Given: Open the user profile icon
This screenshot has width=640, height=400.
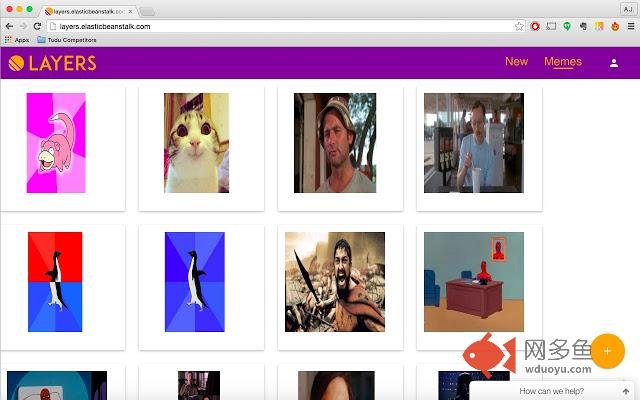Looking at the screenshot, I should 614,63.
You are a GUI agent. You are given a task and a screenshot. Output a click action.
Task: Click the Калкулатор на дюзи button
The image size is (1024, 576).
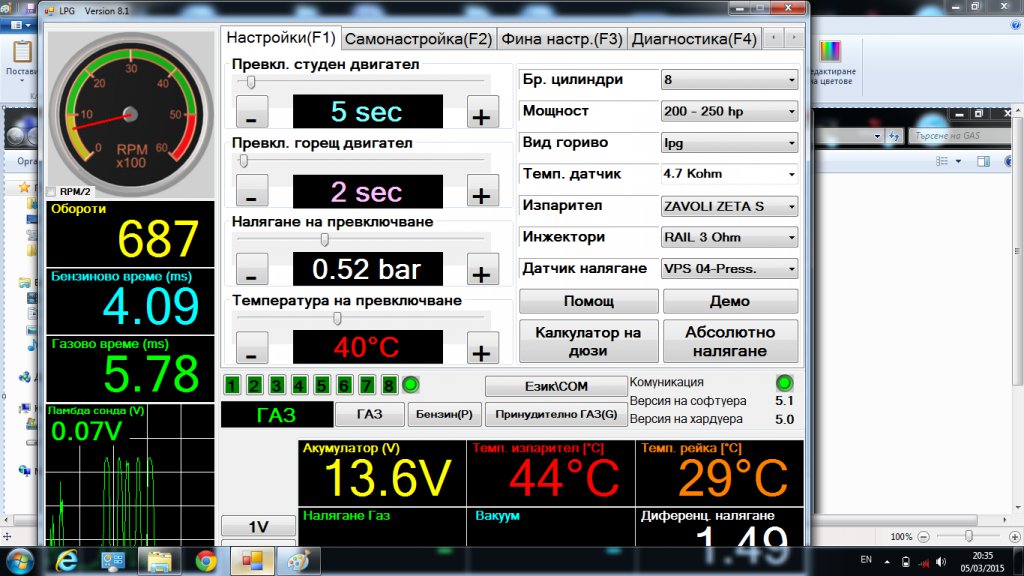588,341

==

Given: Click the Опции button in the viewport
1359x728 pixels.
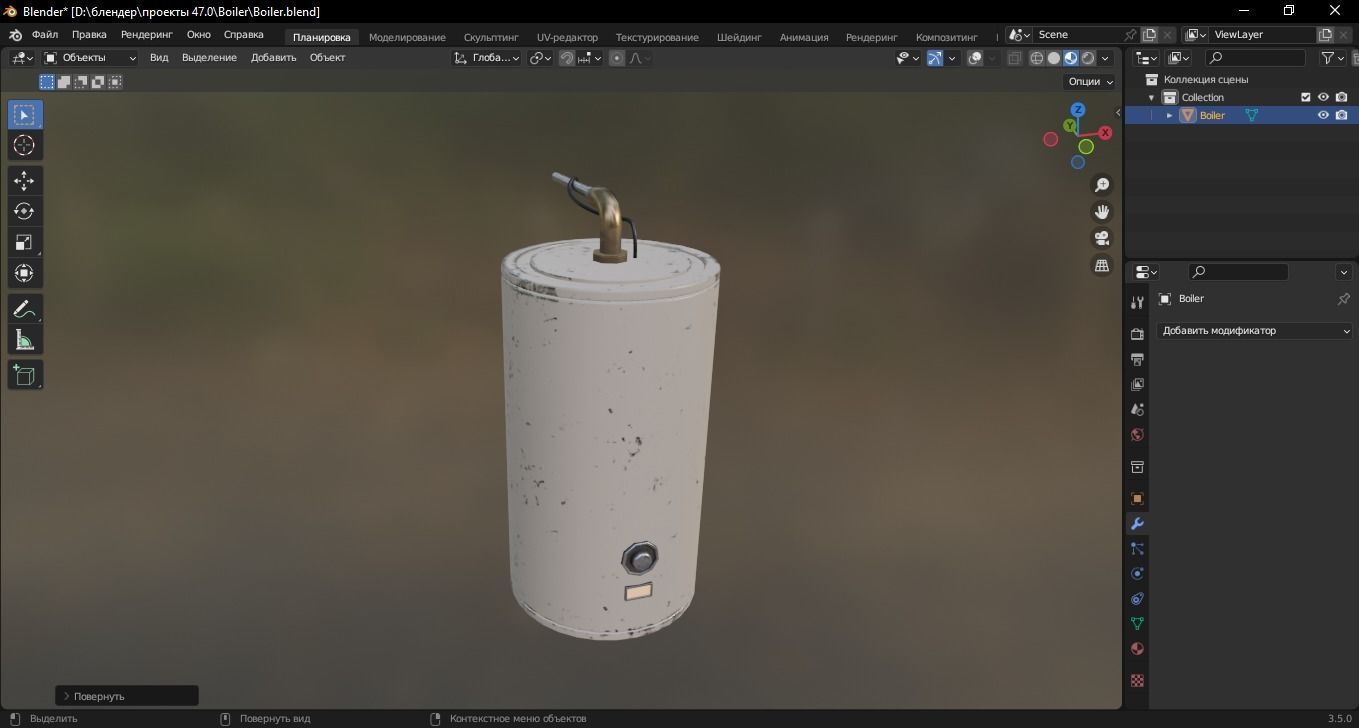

_EXERCISE GOAL_
Update the listing lines starting at the line that contains "Given: Click the Опции button in the viewport" and ending at the line that contains "1359x728 pixels.", swapping "viewport" for "window" and changing nothing else. Return only those lines.

_RESPONSE TO THIS TASK_
Given: Click the Опции button in the window
1359x728 pixels.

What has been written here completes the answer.